■ Data provided:
^^^^^^^^
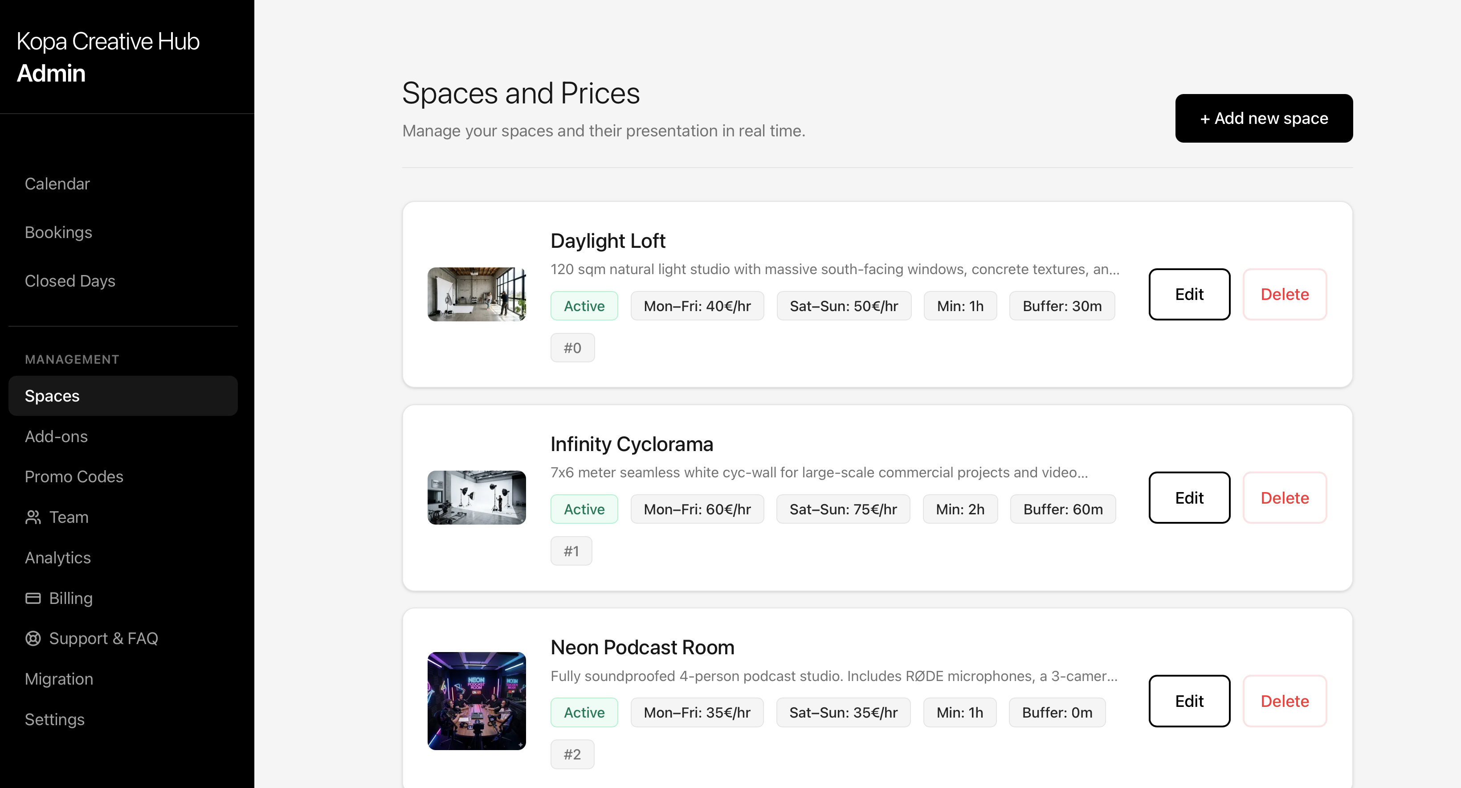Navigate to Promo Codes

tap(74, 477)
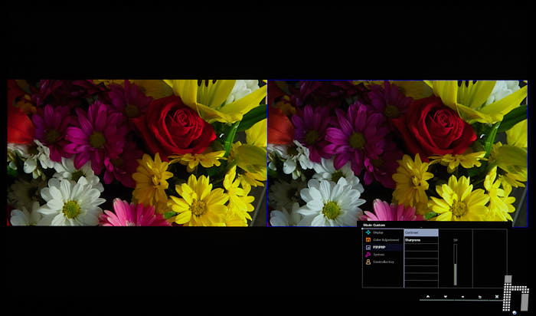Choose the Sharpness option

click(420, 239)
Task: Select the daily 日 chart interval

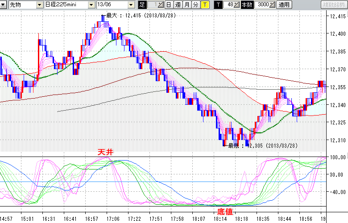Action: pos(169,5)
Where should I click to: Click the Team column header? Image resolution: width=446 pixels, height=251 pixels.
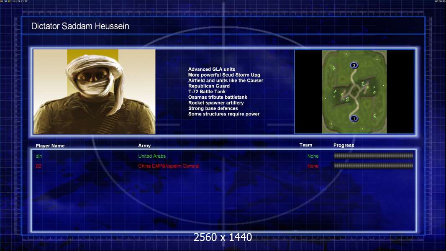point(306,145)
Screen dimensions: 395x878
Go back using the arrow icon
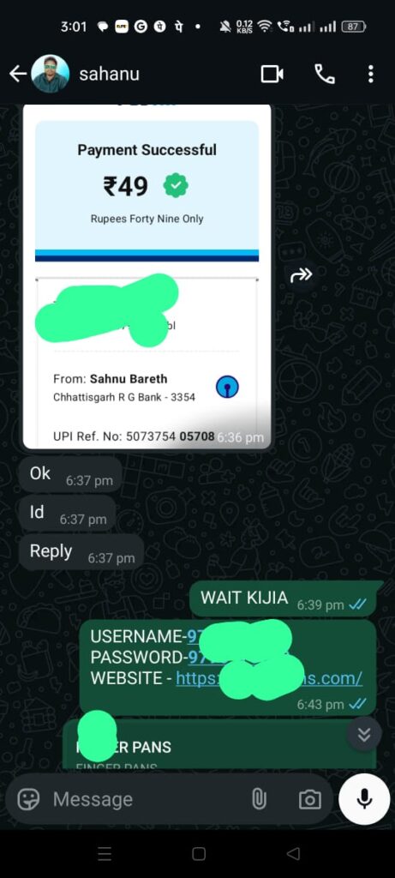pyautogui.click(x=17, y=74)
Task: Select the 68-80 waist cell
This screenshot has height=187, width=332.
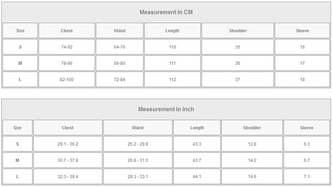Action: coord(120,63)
^^^^^^^^
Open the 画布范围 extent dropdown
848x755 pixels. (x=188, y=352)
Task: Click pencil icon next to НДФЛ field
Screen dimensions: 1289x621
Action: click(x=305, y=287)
^^^^^^^^
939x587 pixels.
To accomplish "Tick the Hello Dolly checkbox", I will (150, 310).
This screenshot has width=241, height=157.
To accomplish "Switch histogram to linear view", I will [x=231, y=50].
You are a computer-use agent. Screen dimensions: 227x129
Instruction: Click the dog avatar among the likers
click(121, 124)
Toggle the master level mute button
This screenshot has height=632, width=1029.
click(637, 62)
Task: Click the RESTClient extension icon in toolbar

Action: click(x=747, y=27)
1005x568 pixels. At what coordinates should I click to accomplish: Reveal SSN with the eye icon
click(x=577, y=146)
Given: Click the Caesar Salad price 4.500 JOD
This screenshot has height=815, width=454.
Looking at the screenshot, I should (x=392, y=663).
^^^^^^^^
■ To be done: Give back the records between the lines holding "Navigate to Promo Codes" and "point(306,145)", inclusive, reproducing each line unchanged. Omit the pictures from your reply.

■ Exercise solution:
Navigate to Promo Codes

tap(74, 477)
Choose the Sharpness option

click(420, 239)
Task: Select the daily 日 chart interval

Action: pos(169,5)
Where should I click to: Click the Team column header? Image resolution: width=446 pixels, height=251 pixels.
point(306,145)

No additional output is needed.